Each line from the first down to the one containing "Expand the video options chevron" should be returned exactly as it appears below.

== DATA ==

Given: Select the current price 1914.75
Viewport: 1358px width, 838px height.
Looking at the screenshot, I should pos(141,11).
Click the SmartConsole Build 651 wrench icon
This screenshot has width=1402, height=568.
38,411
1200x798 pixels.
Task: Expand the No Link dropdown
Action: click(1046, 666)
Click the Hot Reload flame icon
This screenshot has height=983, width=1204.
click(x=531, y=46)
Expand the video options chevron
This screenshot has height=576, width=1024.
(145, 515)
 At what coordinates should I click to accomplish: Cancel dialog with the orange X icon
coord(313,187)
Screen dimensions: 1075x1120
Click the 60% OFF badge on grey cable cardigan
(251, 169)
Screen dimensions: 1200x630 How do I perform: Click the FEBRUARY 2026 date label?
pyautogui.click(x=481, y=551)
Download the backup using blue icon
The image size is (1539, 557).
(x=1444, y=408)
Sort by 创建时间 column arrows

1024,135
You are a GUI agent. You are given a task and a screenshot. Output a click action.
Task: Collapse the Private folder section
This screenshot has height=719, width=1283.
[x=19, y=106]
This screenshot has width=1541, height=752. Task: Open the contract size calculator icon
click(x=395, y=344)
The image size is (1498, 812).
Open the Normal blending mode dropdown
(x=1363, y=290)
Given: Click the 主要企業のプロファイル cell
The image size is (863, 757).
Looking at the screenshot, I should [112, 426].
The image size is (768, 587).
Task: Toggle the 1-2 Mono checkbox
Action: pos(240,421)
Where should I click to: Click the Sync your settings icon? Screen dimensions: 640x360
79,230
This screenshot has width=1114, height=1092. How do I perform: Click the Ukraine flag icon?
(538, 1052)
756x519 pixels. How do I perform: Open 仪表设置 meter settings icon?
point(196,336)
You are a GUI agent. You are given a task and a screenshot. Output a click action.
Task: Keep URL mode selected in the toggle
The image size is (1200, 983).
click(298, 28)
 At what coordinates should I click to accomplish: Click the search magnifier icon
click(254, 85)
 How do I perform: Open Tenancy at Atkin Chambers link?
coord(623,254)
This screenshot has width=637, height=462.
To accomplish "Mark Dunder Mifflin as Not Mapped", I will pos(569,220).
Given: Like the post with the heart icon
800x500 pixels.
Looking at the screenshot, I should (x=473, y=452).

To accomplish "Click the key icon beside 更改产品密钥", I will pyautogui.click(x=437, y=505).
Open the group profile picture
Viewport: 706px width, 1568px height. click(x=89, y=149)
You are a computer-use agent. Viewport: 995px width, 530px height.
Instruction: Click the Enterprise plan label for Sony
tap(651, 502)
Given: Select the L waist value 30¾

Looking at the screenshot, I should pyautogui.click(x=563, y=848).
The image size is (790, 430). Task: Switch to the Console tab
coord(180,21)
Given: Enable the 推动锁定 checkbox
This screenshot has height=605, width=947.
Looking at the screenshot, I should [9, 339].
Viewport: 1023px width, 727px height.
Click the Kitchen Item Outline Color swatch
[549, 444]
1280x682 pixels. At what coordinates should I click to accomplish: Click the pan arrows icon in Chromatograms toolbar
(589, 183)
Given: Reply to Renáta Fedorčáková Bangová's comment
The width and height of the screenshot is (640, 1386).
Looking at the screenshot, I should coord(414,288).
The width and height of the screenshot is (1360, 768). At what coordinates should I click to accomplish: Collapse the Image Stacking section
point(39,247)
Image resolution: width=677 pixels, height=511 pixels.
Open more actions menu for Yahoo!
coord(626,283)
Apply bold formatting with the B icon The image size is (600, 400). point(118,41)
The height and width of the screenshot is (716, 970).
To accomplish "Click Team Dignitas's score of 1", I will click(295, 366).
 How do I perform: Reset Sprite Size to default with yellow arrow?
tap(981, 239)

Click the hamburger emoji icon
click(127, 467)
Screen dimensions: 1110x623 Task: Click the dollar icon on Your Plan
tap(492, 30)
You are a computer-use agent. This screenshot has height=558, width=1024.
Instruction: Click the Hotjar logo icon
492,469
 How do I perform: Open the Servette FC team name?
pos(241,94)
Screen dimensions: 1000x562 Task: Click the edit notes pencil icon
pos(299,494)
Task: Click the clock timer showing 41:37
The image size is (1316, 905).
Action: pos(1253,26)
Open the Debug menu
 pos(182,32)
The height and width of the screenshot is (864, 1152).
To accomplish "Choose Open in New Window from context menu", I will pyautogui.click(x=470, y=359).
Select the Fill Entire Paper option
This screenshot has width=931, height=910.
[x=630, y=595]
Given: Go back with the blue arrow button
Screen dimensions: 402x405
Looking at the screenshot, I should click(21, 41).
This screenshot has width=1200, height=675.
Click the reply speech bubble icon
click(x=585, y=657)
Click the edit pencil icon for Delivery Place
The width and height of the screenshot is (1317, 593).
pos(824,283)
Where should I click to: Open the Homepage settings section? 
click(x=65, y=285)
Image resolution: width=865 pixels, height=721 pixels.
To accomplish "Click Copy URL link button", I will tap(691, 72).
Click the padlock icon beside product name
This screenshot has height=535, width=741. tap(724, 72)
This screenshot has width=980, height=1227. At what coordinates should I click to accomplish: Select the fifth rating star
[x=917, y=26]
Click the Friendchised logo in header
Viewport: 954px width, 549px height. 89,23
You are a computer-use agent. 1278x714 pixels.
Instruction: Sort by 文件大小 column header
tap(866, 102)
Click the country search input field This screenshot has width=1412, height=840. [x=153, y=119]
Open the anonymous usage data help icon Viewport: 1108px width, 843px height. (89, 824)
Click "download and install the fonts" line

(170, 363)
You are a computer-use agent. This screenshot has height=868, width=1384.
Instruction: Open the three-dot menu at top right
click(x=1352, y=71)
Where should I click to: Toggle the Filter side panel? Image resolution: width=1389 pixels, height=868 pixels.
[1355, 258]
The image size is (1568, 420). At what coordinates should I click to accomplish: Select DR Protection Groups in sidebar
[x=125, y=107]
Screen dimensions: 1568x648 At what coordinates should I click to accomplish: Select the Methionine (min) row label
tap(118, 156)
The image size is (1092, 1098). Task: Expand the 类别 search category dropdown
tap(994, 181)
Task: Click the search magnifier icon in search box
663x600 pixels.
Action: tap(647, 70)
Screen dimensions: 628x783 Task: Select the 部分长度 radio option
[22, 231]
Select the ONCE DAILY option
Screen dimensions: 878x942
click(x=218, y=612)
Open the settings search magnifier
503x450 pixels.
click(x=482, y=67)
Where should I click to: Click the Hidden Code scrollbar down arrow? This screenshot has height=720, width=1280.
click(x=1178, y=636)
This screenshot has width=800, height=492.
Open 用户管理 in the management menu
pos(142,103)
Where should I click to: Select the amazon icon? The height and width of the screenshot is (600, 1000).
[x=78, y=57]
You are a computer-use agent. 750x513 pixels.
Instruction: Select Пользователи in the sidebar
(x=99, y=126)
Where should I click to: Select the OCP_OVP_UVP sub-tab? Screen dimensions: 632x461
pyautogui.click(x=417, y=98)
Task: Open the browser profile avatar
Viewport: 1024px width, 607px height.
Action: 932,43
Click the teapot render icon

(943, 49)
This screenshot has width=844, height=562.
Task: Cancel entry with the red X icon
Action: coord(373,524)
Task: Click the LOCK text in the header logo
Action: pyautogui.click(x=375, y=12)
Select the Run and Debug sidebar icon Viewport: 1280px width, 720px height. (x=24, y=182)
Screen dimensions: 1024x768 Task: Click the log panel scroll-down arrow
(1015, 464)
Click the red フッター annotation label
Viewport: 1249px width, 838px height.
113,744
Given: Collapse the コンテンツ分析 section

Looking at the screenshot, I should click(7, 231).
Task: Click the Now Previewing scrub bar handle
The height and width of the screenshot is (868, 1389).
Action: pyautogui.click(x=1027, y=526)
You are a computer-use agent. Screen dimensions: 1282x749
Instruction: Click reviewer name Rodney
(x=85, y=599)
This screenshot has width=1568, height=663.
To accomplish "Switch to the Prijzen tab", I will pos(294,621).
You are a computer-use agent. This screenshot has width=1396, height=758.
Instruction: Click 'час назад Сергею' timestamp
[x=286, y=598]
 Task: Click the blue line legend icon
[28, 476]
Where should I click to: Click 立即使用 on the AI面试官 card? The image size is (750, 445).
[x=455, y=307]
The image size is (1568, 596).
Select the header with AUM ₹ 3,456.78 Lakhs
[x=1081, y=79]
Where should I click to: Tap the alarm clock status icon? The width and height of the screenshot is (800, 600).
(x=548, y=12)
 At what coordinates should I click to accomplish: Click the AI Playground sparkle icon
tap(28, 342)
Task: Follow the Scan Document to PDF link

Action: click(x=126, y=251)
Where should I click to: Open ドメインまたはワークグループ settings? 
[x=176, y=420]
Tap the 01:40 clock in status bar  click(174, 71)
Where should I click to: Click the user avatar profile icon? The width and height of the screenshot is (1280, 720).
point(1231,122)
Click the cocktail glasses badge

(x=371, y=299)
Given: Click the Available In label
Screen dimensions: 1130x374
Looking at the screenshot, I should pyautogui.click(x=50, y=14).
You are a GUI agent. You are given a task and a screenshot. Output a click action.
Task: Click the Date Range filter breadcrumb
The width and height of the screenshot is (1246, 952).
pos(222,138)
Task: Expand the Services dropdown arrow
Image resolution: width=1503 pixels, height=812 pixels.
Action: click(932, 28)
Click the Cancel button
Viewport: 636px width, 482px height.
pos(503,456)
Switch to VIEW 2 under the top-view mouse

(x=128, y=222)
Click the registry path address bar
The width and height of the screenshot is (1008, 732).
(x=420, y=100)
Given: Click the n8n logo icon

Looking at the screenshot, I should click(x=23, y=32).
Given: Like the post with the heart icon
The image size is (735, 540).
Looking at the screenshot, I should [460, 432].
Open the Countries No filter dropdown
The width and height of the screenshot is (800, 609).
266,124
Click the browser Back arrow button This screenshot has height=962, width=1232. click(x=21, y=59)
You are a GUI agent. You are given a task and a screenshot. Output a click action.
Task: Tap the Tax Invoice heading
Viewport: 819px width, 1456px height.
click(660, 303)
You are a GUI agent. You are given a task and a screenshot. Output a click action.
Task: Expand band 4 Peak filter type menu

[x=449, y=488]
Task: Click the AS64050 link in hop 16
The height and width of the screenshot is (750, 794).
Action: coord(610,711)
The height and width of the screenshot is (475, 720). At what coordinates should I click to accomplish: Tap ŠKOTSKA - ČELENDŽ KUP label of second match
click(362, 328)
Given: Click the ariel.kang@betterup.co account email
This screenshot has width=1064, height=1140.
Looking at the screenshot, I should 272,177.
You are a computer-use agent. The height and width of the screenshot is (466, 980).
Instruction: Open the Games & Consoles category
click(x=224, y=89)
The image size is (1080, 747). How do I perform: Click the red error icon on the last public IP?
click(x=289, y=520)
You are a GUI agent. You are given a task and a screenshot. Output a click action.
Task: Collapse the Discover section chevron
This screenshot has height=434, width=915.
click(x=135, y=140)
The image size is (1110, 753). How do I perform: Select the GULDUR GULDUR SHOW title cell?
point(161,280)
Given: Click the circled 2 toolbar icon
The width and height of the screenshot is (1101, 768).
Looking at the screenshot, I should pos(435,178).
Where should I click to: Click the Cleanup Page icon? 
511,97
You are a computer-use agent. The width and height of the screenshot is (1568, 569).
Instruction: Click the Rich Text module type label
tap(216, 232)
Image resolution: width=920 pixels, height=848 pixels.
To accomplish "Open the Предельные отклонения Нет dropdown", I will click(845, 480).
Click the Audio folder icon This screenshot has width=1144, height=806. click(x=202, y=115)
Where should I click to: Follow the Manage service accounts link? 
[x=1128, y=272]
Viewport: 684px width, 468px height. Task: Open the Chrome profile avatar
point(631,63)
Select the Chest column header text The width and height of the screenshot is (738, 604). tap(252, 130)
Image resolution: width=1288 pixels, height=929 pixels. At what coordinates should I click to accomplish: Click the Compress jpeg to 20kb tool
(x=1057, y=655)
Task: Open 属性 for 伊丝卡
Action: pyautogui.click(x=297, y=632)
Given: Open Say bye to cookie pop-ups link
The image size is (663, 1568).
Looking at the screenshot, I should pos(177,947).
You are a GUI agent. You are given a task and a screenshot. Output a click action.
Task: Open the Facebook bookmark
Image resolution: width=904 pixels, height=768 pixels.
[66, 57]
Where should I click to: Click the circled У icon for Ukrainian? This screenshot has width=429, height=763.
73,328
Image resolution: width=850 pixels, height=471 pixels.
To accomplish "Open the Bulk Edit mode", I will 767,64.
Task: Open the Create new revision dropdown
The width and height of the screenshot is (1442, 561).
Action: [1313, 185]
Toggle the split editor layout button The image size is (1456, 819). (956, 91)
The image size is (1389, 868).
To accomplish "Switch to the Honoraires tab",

===

OUTPUT BELOW –
Given: Select the current price 1914.75
Viewport: 1358px width, 838px height.
Looking at the screenshot, I should pos(141,11).
Click the SmartConsole Build 651 wrench icon
This screenshot has width=1402, height=568.
38,411
1200x798 pixels.
Task: Expand the No Link dropdown
Action: click(1046, 666)
Click the Hot Reload flame icon
This screenshot has height=983, width=1204.
click(x=531, y=46)
Expand the video options chevron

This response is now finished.